July 20–24, 2015
Portland, OR

A general theory of reactivity

Kris Kowal (Uber)
5:00pm–5:40pm Wednesday, 07/22/2015
Foundations D135/136
Average rating: ****.
(4.00, 14 ratings)
Slides:   1-PDF    external link,   external link

Prerequisite Knowledge

Experience with event driven programming with one or more techniques including promises, streams, coroutines, or a flavor of reactive programming will be helpful to appreciate bridging the gap between these concepts.


Draw a sample from the cacophony: “Everything is just a stream.” “A promise is just an observable.” “A value is just an array of length one.” “There are no silver bullets.” “Why can’t we all just get along?”

It is only logical that we all get along. In this talk I will explain a General Theory of Reactivity, which will train you how to choose the right asynchronous tool for the job, covering Streams, Promises, Tasks, Futures, Observables, and more.

Each of these primitives is distinguished by whether it is broadcast or unicast, pushable or pullable, discrete or continuous. All objects that model temporal behavior have analogues with spatial behavior, and some combine both.

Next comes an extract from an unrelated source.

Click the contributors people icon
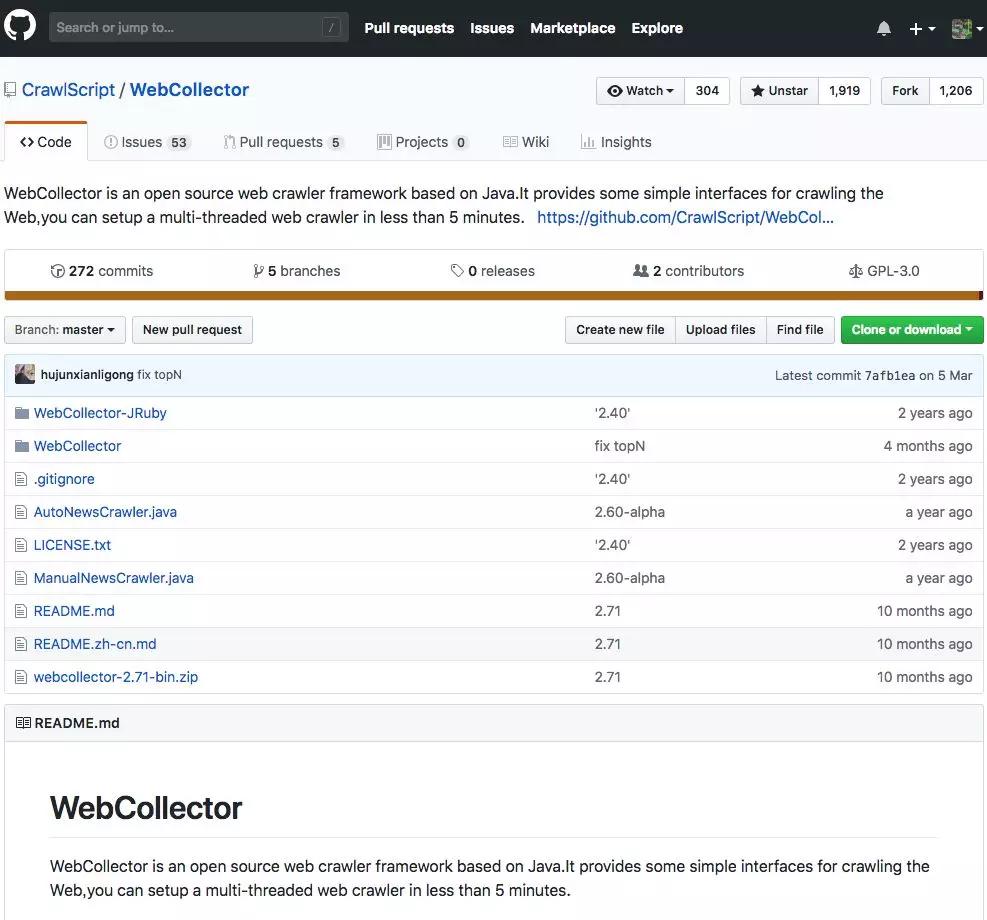 [x=641, y=271]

Furthermore, each of these concepts is becoming integral to the JavaScript language or the web platform. What makes each of these types similar and what makes each of them distinct is the key to weaving them into a cohesive whole.


Photo of Kris Kowal

Kris Kowal


Kris Kowal wrote the CommonJS modules specification and the first package.json. Through that work he was introduced to promises by Mark Miller and brought the Q library to popular attention, which has had a hand in shaping JavaScript promises. Kris is also an aficionado of J.R.R. Tolkien’s Elvish languages and produced an online map of Middle-earth, 3rin.gs.